Journalists, and the future of the media. Part II

From Johannes Gutenberg to the dawn of the Internet, the press (or the media as we now call it) has been characterized by two things: It has been one-way, and it has flowed from the few to the many.  Comes now the Internet, where everyone’s a publisher/broadcaster, and all that has changed.

As we’re seeing already, tomorrow’s media will be two-way and many to the many.  (And a generation from now, when Virtual Reality is prevalent, many to the few as well.)

A change so fundamental poses real challenges to professional journalists, because in the age of user-generated content — whether in the form of blogs, or social networking sites, or YouTubian video creations, or who knows what — many of the “stars” are likely to be what we used to think of as the audience.

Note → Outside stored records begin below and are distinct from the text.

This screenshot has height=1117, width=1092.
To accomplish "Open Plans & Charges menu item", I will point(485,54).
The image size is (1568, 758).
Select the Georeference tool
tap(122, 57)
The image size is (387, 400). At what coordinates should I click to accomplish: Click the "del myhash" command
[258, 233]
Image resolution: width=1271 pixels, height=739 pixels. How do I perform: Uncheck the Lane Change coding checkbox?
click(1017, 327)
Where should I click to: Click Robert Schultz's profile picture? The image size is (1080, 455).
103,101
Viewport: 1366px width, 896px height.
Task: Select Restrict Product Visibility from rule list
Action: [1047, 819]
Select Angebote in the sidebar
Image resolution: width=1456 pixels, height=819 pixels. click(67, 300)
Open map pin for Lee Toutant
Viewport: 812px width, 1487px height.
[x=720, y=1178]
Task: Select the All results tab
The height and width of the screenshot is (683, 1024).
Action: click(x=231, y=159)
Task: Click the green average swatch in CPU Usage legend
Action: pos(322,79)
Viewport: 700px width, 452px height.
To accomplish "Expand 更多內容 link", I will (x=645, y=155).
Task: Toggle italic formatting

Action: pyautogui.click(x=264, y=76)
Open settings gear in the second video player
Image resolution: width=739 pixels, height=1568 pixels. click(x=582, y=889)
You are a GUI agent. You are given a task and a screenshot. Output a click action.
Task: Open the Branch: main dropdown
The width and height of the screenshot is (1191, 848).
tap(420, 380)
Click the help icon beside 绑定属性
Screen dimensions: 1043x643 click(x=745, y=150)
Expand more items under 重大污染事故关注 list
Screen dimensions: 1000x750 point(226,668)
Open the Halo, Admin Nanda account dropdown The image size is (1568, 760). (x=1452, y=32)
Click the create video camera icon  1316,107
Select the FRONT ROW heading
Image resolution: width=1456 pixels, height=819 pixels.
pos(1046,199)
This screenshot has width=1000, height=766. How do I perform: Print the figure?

In this tumultuous new world, professional journalists will not only have to share the stage with amateurs, they will have to put up with their slings and arrows, and even to defer to them in those instances, which will be legion, where some amateur’s expertise or diligence on a given subject is greater than that of the professional journalist.

And there is one other thing.  As we see even now, all of the amateurs will have opinions, and some will be able to express them very well.

Given all of this, one might ask who will want to be a professional journalist, and what, exactly, will be the role of one?  Though no one knows for sure, the answer to that last question may lie in the advantages available to the professionals.

Because they have financial resources, whole departments of reporters, vast networks of contacts, and the best equipment, professional journalists have now, and will continue to have, something the amateurs don’t — the ability to engage in the practice of gathering and reporting the news.

It follows from this that the media of the future may put a greater emphasis on thoroughness and objectivity, not necessarily out of high-mindedness or J-schoolish exhortations, but because this kind of reportage, unlike opinion and analysis, is something only they can do.

If this is in fact the future of journalism, it will mark a return to a journalistic standard that’s lately  been honored more in the breach than the observance, and it will be another example of how great societal benefits often derive from the pursuit of self-interest.